Que ele era capaz de tocar composições musicais difíceis, estava farto de saber, pois, a meu pedido, tocou algumas das Lieder de Mendelssohn, e outras favoritas. Contudo, quando estava sozinho, raramente compunha músicas ou procurava executar uma ária conhecida. Reclinando-se na cadeira de braços, à noite, fechava os olhos e arranhava descuidadamente o violino, que estava sobre os joelhos. Às vezes os acordes eram sonoros e dolentes. De vez em quando eram maravilhosos e alegres. Reflectiam claramente os pensamentos que o dominavam, mas se a música contribuía para aqueles pensamentos ou se a execução era simplesmente o resultado de um capricho ou de uma fantasia, não podia precisar. Talvez me tivesse insurgido contra estes solos exasperadores se não fosse o facto de ele os acabar, geralmente, tocando, numa sucessão rápida, um conjunto de árias minhas favoritas, como uma pequena compensação pela prova à minha paciência.

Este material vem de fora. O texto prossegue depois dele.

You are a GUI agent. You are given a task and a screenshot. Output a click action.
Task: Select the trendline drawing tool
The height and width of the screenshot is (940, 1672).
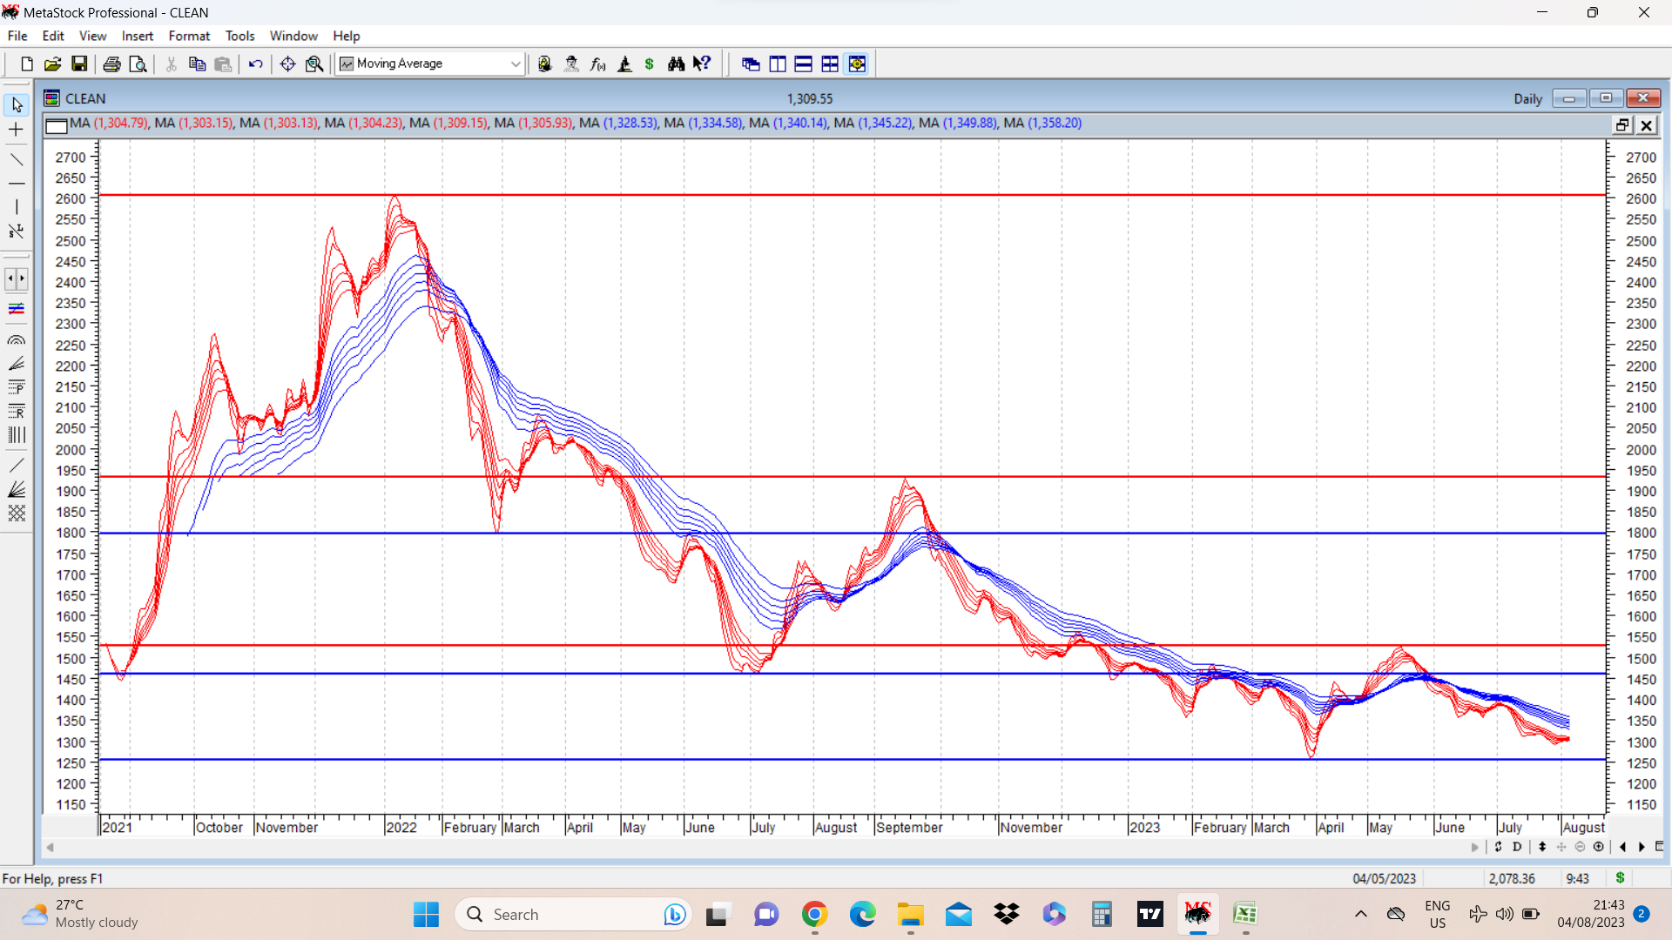(17, 159)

Mais ou menos durante a primeira semana não tivemos visitas, e começara a pensar que o meu companheiro era um homem tão solitário como eu. Contudo, passado pouco tempo, descobri que tinha muitos conhecimentos, e nas mais diversas classes sociais. Havia um indivíduo baixo, pálido, com cara de rato, olhos escuros, que me foi apresentado como Sr. Lestrade, e que apareceu três ou quatro vezes numa só semana. Uma manhã visitou-nos uma jovem, elegantemente vestida, que se demorou meia hora ou mais. Nessa mesma tarde apareceu um visitante de cabelo grisalho, andrajoso, que se parecia com um vendedor ambulante judeu, que pareceu muito excitado e que era seguido de perto por uma mulher de certa idade, com ar desmazelado. Noutra ocasião avistou-se com o meu companheiro um cavalheiro idoso de cabelo branco; noutra, um empregado dos caminhos-de-ferro de uniforme de belbutina. Quando qualquer destas estranhas pessoas aparecia, Sherlock Holmes costumava tomar a liberdade de se servir da sala de estar, e eu retirava-me para o quarto. Pedia-me sempre desculpa por me dar aquela maçada.